**Условие задания**
О чём работник секретариата Калинина попросил награждаемых перед его выходом, согласно отрывку о вручении ордена?

**Предложенный отрывок**
========
Я тщательно побрился, начистил сапоги до зеркального блеска, затянул потуже офицерский пояс на гимнастерке, несколько пожухшей после того, как она побывала в парилке Куйбышевского санпропускника, пожалел, что знаки различия интенданта второго ранга уже не украшают больше петлицы ее воротника, и пошел получать орден.
Ордена вручал сам Михаил Иванович Калинин. Нас, награждаемых — в большинстве своем это были офицеры-фронтовики, — собрали в просторной холодной комнате. Перед тем, как выйти Калинину, работник его секретариата попросил нас не очень крепко жать руку Михаилу Ивановичу.
— А то у него потом очень правая рука болит! — сказал он, улыбаясь смущенно и доверительно.
Я посмотрел на своего соседа — лейтенанта-разведчика, могучего парня с ладонью как лопата, и подумал, что это предостережение не лишнее.
Калинин был бледен, проницательные и добрые стариковские глаза под стеклами очков глядели мудро и, как мне показалось, печально. Слова поздравления он произносил тихим, но внятным голосом. Когда лейтенант-разведчик получил от него свое боевое Красное Знамя, он, в нарушение церемониала, быстро сунул коробочку с орденом в карман галифе, а протянутую руку Калинина принял бережно и нежно в свои обе руки. Помня предостережение, он, видимо, не был уверен в своей деснице и опасался автоматизма своего пожатия.
Я вернулся к себе на Плющиху уже вечером. Сидел один, досадуя, что не с кем мне разделить свою радость. Вдруг зазвонил телефон. Я снял трубку и услышал голос Сергея Алымова — человека щедрой и широкой души, поэта и песенника доброй гусарской закваски:
— Леня, ты что делаешь?
— Сижу дома, Сережа.
— Один?
— Один, Сережа!
— С ума сойти! — прокричал в трубку Сергей Яковлевич. — В такой день нельзя быть одному. Немедленно вали ко мне в гостиницу «Москва». У меня все готово. Будем тебя чествовать. Давай быстро!..
После тревожного мрака московских улиц оказаться в ярко освещенном, большом, теплом номере первоклассной гостиницы — какое это наслаждение!
В алымовском номере дым стоял коромыслом! Какие-то военные и штатские, в большинстве незнакомые мне люди уже сидели за столом, пили знаменитую по тем временам водку «тархун» ядовито-зеленого цвета и закусывали омлетом, приготовленным из яичного порошка. «Тархун» и омлет можно было заказывать без установленных продталонов. Алымов представил меня собравшимся, и началось… Конец вечера я помню смутно. Помню только, что в номере вдруг появился приехавший на машине прямо с фронта на один день комиссар доваторского конного полка, очень озябший в дороге, веселый человек. Он быстро отогрелся и стал нашим запевалой. Мы хором пели песни Алымова, а также «Землянку» Суркова — она только родилась тогда и быстро покорила сердца фронтовиков.
========
**Исходный материал**
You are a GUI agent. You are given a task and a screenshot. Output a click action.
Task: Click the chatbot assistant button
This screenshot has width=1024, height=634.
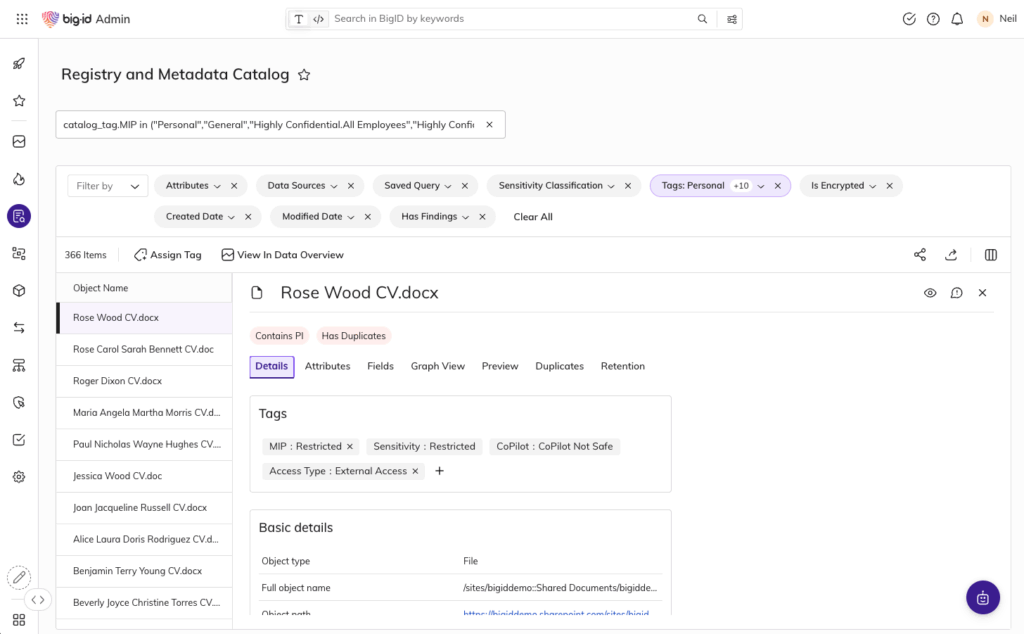982,597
========
**Результат выполнения**
Он попросил их не очень крепко жать руку Михаилу Ивановичу.